Mustangs

Your horse’s sinus cavities are complex: A variety of caverns of different sizes and shapes rest just behind the bones of his face, surrounded by soft tissue and abutting his molars. This makes diagnosing and managing equine sinus diseases challenging for veterinarians. In fact, an estimated 47% of horses that undergo sinus surgery reportedly develop some type of postoperative complication.

Before delving into common causes of sinus disease during his presentation at the 2017 American Association of Equine Practitioners Convention, held Nov. 17-21 in San Antonio, Texas, José García-López, VMD, Dipl. ACVS, ACVSMR, reviewed the paranasal sinus anatomy for attendees. García-López, who is director of Equine Sports Medicine from the Tufts University Cummings School of Veterinary Medicine, in North Grafton, Massachusetts, described the frontal, conchal, maxillary, and sphenopalatine cavities, along with the normal “communications” between them (how they’re connected and drain into one another). He did note that there are some “funky crevices” that allow materials to hide, and accessing those areas can be difficult for veterinarians.

“When approaching horses with sinus disease, it is important to know where the communications are between the various sinuses,” emphasized García-López.

He shared several case examples of common culprits behind equine sinus diseases.

Case 1: Primary sinusitis

This case began as a primary infection rather than secondary to another cause, such as a cyst or tooth-root abscess. The veterinarian recognized that equine influenza and even equine herpesvirus-4 can produce sufficient mucus to cause inflammation of the sinus lining (what we know as sinusitis), which can block normal mucus drainage. Inspissated (thickened) pus accumulated in this horse’s sinuses, especially in the ventral conchal sinus.

“In terms of management, lavage (flushing out) is key,” García-López said. “Use between 1 and 3 liters of sterile water with or without dilute Betadine or chlorhexidine once or twice daily.”
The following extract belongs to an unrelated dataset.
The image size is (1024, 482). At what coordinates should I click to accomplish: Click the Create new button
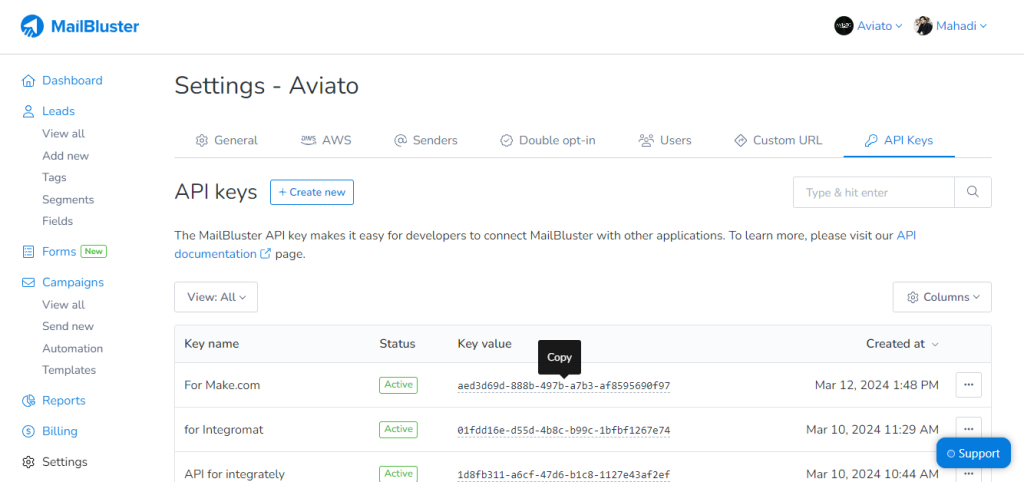(312, 192)

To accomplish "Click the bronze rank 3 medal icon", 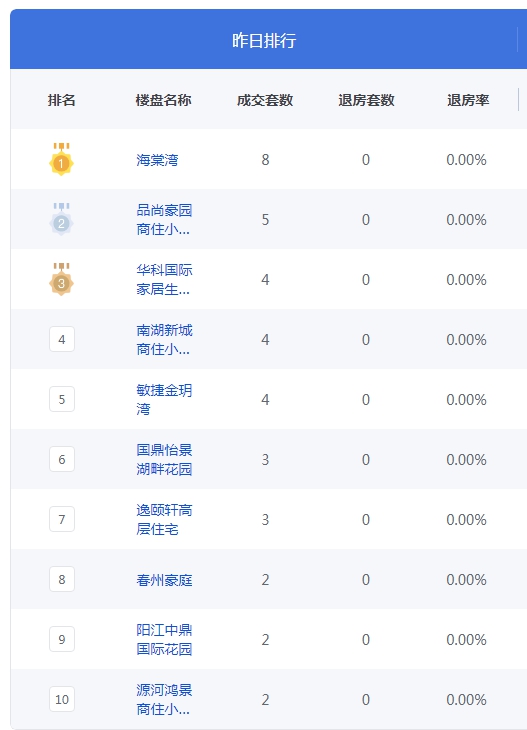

Case 2: Unilateral (one-sided) nasal discharge, partially responsive to antibiotics

In this case, a surgeon performed sinusotomy (incising through the bone overlying the sinus to access the paranasal cavities) under general anesthesia and identified a fluid-filled paranasal sinus cyst with a “shell.” Debulking (eliminating all or most of the substance of) the cyst, being sure to remove the lining or shell, typically results in complete resolution. Despite being a relatively common equine sinus disease, responsible for facial swelling, nasal discharge, and even dyspnea (difficulty breathing), these cysts’ underlying cause remains unknown.

“A fair amount of bleeding occurs after removing these cysts, and the nasal cavity needs to be packed,” García-López said. “Be sure to exit the packing through the nose, not the sinusotomy site.”

Case 3: Malodorous, purulent (pus-filled), unilateral nasal discharge, partially responsive to antibiotics

A complete oral examination revealed no abnormalities, but a CT scan showed a large, well-defined mass caused by a tooth root abscess. To manage the secondary sinusitis, the veterinarian performed sinoscopy (using an endoscope to visually examine the abscess) to identify and remove the abscess. In addition, the veterinarian removed the affected tooth and again treated the horse with antibiotics.

“These cases can be frustrating to treat because the walls of abscess can appear similar to normal sinus wall, and if you don’t remove all of the abscess, it will recur,” García-López noted.

Case 4: Unilateral epistaxis

A CT scan identified a progressive ethmoid hematoma (a slowly expanding mass in the mucous lining of a structure called the ethmoid turbinate, located in the back part of the nasal cavity) that was consistent with the horse’s clinical signs: unilateral bloody nasal discharge.

“Be careful with these cases,” said García-López. “About 20% of progressive ethmoid hematomas are actually bilateral (involving both sides), even without clinical signs of bilateral epistaxis. Don’t get blinded by the obvious lesion, missing other abnormalities.”

Again, post-surgical complications can develop, and many progressive ethmoid hematomas recur.